Goal: Please copy every line of the records below, keeping each one unchanged.

Some records

__________

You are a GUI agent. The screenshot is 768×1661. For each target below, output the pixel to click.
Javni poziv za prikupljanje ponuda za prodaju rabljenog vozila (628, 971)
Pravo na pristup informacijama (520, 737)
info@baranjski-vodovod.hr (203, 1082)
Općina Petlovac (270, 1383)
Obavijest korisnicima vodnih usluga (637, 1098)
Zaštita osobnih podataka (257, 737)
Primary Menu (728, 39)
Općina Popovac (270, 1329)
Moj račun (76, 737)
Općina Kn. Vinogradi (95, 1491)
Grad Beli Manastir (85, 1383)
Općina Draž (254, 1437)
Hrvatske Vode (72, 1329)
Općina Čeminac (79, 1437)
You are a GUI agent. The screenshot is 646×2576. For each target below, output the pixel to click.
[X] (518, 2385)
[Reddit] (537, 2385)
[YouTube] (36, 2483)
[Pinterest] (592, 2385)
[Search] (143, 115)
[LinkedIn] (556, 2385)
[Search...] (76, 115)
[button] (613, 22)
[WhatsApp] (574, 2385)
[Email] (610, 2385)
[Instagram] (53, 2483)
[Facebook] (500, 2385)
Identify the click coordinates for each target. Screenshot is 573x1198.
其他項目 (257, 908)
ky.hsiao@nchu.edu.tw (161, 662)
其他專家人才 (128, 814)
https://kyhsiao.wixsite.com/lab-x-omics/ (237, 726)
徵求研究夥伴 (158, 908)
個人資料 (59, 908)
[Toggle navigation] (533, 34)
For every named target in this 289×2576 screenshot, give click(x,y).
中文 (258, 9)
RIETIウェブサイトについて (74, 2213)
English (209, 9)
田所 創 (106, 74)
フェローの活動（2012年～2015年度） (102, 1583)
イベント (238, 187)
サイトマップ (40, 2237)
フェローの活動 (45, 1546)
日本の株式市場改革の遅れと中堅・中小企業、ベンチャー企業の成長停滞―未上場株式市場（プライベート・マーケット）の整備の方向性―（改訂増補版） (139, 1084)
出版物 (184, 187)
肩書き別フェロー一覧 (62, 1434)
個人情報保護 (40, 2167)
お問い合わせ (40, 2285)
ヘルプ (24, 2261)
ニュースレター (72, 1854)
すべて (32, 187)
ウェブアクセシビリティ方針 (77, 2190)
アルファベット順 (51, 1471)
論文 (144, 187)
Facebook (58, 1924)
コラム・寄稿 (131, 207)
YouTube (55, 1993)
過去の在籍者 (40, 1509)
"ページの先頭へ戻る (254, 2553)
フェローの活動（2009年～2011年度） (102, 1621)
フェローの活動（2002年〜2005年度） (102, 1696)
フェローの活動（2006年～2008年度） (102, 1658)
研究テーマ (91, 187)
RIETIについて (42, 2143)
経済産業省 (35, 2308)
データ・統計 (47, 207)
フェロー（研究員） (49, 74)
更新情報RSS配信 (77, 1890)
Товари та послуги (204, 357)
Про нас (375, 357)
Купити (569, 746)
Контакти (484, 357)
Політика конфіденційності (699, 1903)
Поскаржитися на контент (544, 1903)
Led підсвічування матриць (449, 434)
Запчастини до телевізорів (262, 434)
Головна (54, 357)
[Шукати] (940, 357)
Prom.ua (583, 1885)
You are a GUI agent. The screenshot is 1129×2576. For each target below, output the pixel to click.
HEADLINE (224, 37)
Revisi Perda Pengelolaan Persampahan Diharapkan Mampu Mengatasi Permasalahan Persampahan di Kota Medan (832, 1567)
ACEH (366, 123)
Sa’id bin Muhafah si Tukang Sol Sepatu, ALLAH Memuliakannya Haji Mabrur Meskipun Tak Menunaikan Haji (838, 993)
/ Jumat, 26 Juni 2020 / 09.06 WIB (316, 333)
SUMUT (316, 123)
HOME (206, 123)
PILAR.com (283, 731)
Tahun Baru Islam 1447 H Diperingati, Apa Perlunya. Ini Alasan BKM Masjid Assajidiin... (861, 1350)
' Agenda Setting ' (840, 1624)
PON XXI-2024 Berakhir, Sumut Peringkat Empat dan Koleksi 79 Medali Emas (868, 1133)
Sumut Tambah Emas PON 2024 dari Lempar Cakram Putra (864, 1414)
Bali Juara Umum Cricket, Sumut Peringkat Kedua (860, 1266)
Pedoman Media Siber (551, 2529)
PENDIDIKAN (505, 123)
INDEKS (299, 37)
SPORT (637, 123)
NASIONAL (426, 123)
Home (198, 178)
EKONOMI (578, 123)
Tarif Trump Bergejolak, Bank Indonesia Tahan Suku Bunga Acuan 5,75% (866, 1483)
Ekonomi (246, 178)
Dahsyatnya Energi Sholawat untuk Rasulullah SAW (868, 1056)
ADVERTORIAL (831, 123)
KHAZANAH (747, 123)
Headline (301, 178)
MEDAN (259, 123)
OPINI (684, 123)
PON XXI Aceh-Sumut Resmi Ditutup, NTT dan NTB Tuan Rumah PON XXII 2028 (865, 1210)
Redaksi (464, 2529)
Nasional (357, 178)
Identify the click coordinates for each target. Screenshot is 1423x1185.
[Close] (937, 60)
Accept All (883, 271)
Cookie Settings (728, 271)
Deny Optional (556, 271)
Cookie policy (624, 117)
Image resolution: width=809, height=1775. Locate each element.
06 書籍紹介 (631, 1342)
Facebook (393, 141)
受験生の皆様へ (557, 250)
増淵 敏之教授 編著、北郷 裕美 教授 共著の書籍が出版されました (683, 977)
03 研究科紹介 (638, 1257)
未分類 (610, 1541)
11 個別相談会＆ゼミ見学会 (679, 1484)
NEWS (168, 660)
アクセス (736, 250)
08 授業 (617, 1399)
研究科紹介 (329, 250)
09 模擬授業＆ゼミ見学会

__________

Reply:
You are a GUI agent. The screenshot is 768×1661. For each target below, output the pixel to click.
Javni poziv za prikupljanje ponuda za prodaju rabljenog vozila (628, 971)
Pravo na pristup informacijama (520, 737)
info@baranjski-vodovod.hr (203, 1082)
Općina Petlovac (270, 1383)
Obavijest korisnicima vodnih usluga (637, 1098)
Zaštita osobnih podataka (257, 737)
Primary Menu (728, 39)
Općina Popovac (270, 1329)
Moj račun (76, 737)
Općina Kn. Vinogradi (95, 1491)
Grad Beli Manastir (85, 1383)
Općina Draž (254, 1437)
Hrvatske Vode (72, 1329)
Općina Čeminac (79, 1437)
You are a GUI agent. The screenshot is 646×2576. For each target below, output the pixel to click.
[X] (518, 2385)
[Reddit] (537, 2385)
[YouTube] (36, 2483)
[Pinterest] (592, 2385)
[Search] (143, 115)
[LinkedIn] (556, 2385)
[Search...] (76, 115)
[button] (613, 22)
[WhatsApp] (574, 2385)
[Email] (610, 2385)
[Instagram] (53, 2483)
[Facebook] (500, 2385)
Identify the click coordinates for each target. Screenshot is 573x1198.
其他項目 (257, 908)
ky.hsiao@nchu.edu.tw (161, 662)
其他專家人才 (128, 814)
https://kyhsiao.wixsite.com/lab-x-omics/ (237, 726)
徵求研究夥伴 (158, 908)
個人資料 (59, 908)
[Toggle navigation] (533, 34)
For every named target in this 289×2576 screenshot, give click(x,y).
中文 (258, 9)
RIETIウェブサイトについて (74, 2213)
English (209, 9)
田所 創 (106, 74)
フェローの活動（2012年～2015年度） (102, 1583)
イベント (238, 187)
サイトマップ (40, 2237)
フェローの活動 (45, 1546)
日本の株式市場改革の遅れと中堅・中小企業、ベンチャー企業の成長停滞―未上場株式市場（プライベート・マーケット）の整備の方向性―（改訂増補版） (139, 1084)
出版物 (184, 187)
肩書き別フェロー一覧 (62, 1434)
個人情報保護 (40, 2167)
お問い合わせ (40, 2285)
ヘルプ (24, 2261)
ニュースレター (72, 1854)
すべて (32, 187)
ウェブアクセシビリティ方針 (77, 2190)
アルファベット順 (51, 1471)
論文 (144, 187)
Facebook (58, 1924)
コラム・寄稿 (131, 207)
YouTube (55, 1993)
過去の在籍者 (40, 1509)
"ページの先頭へ戻る (254, 2553)
フェローの活動（2009年～2011年度） (102, 1621)
フェローの活動（2002年〜2005年度） (102, 1696)
フェローの活動（2006年～2008年度） (102, 1658)
研究テーマ (91, 187)
RIETIについて (42, 2143)
経済産業省 (35, 2308)
データ・統計 (47, 207)
フェロー（研究員） (49, 74)
更新情報RSS配信 (77, 1890)
Товари та послуги (204, 357)
Про нас (375, 357)
Купити (569, 746)
Контакти (484, 357)
Політика конфіденційності (699, 1903)
Поскаржитися на контент (544, 1903)
Led підсвічування матриць (449, 434)
Запчастини до телевізорів (262, 434)
Головна (54, 357)
[Шукати] (940, 357)
Prom.ua (583, 1885)
You are a GUI agent. The screenshot is 1129×2576. For each target below, output the pixel to click.
HEADLINE (224, 37)
Revisi Perda Pengelolaan Persampahan Diharapkan Mampu Mengatasi Permasalahan Persampahan di Kota Medan (832, 1567)
ACEH (366, 123)
Sa’id bin Muhafah si Tukang Sol Sepatu, ALLAH Memuliakannya Haji Mabrur Meskipun Tak Menunaikan Haji (838, 993)
/ Jumat, 26 Juni 2020 / 09.06 WIB (316, 333)
SUMUT (316, 123)
HOME (206, 123)
PILAR.com (283, 731)
Tahun Baru Islam 1447 H Diperingati, Apa Perlunya. Ini Alasan BKM Masjid Assajidiin... (861, 1350)
' Agenda Setting ' (840, 1624)
PON XXI-2024 Berakhir, Sumut Peringkat Empat dan Koleksi 79 Medali Emas (868, 1133)
Sumut Tambah Emas PON 2024 dari Lempar Cakram Putra (864, 1414)
Bali Juara Umum Cricket, Sumut Peringkat Kedua (860, 1266)
Pedoman Media Siber (551, 2529)
PENDIDIKAN (505, 123)
INDEKS (299, 37)
SPORT (637, 123)
NASIONAL (426, 123)
Home (198, 178)
EKONOMI (578, 123)
Tarif Trump Bergejolak, Bank Indonesia Tahan Suku Bunga Acuan 5,75% (866, 1483)
Ekonomi (246, 178)
Dahsyatnya Energi Sholawat untuk Rasulullah SAW (868, 1056)
ADVERTORIAL (831, 123)
KHAZANAH (747, 123)
Headline (301, 178)
MEDAN (259, 123)
OPINI (684, 123)
PON XXI Aceh-Sumut Resmi Ditutup, NTT dan NTB Tuan Rumah PON XXII 2028 (865, 1210)
Redaksi (464, 2529)
Nasional (357, 178)
Identify the click coordinates for each target. Screenshot is 1423x1185.
[Close] (937, 60)
Accept All (883, 271)
Cookie Settings (728, 271)
Deny Optional (556, 271)
Cookie policy (624, 117)
Image resolution: width=809, height=1775. Locate each element.
06 書籍紹介 (631, 1342)
Facebook (393, 141)
受験生の皆様へ (557, 250)
増淵 敏之教授 編著、北郷 裕美 教授 共著の書籍が出版されました (683, 977)
03 研究科紹介 (638, 1257)
未分類 (610, 1541)
11 個別相談会＆ゼミ見学会 (679, 1484)
NEWS (168, 660)
アクセス (736, 250)
08 授業 (617, 1399)
研究科紹介 (329, 250)
09 模擬授業＆ゼミ見学会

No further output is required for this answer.